I also wanted to vary the duration of the effects, so I did the following: (1) I included a global class for setting tempo and note durations; then (2) I added an array of time durations and looped through them each time an effect got kicked off.

Most of the resulting code is cobbled together from existing code examples found on the internet. My coding philosophy for the most part is based on what I call “the thieving magpie”: find components that do what I want (or close to it), slap them together, then modify as needed until I get the desired result.

The poem I used for the demo is “The Seekim”, by Sidney H. Sime. It comes from the book “Bogey Beasts”, which is out-of-print and hard-to-find. Each poem was written and illustrated by Sime; each poem also had a musical score written by Joseph Holbrooke.
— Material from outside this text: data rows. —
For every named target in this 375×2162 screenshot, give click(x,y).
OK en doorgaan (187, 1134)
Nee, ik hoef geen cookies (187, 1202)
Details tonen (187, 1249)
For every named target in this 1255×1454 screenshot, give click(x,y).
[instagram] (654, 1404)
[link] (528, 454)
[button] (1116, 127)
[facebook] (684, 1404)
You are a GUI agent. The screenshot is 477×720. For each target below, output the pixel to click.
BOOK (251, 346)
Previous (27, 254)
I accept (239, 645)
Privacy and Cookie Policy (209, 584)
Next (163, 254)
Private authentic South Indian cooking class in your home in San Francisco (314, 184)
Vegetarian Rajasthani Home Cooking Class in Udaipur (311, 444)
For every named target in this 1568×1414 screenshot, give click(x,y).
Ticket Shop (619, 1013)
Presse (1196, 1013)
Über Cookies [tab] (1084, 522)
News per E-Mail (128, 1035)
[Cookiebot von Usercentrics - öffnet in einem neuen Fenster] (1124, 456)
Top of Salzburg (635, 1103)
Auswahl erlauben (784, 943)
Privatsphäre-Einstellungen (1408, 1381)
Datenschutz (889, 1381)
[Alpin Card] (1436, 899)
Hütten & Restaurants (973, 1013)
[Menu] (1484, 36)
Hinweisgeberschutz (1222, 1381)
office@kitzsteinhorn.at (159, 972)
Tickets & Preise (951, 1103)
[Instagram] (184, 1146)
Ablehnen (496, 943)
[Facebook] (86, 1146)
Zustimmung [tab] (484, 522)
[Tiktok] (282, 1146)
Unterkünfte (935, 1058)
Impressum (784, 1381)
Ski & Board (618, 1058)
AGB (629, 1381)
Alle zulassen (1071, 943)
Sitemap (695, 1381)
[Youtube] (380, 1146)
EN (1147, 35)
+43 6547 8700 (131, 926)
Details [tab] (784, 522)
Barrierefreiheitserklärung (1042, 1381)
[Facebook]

I’ve never heard the music performed, but the book fascinated me. I’m still kicking myself for having sold it at a used book store almost twenty years ago.

[soundcloud url=”https://api.soundcloud.com/tracks/157563219″ params=”auto_play=false&hide_related=false&show_comments=true&show_user=true&show_reposts=false&visual=true” width=”100%” height=”450″ iframe=”true” /]

So even though I didn’t exactly know what I was coding, I got some results I liked, and learned enough to start thinking about next steps.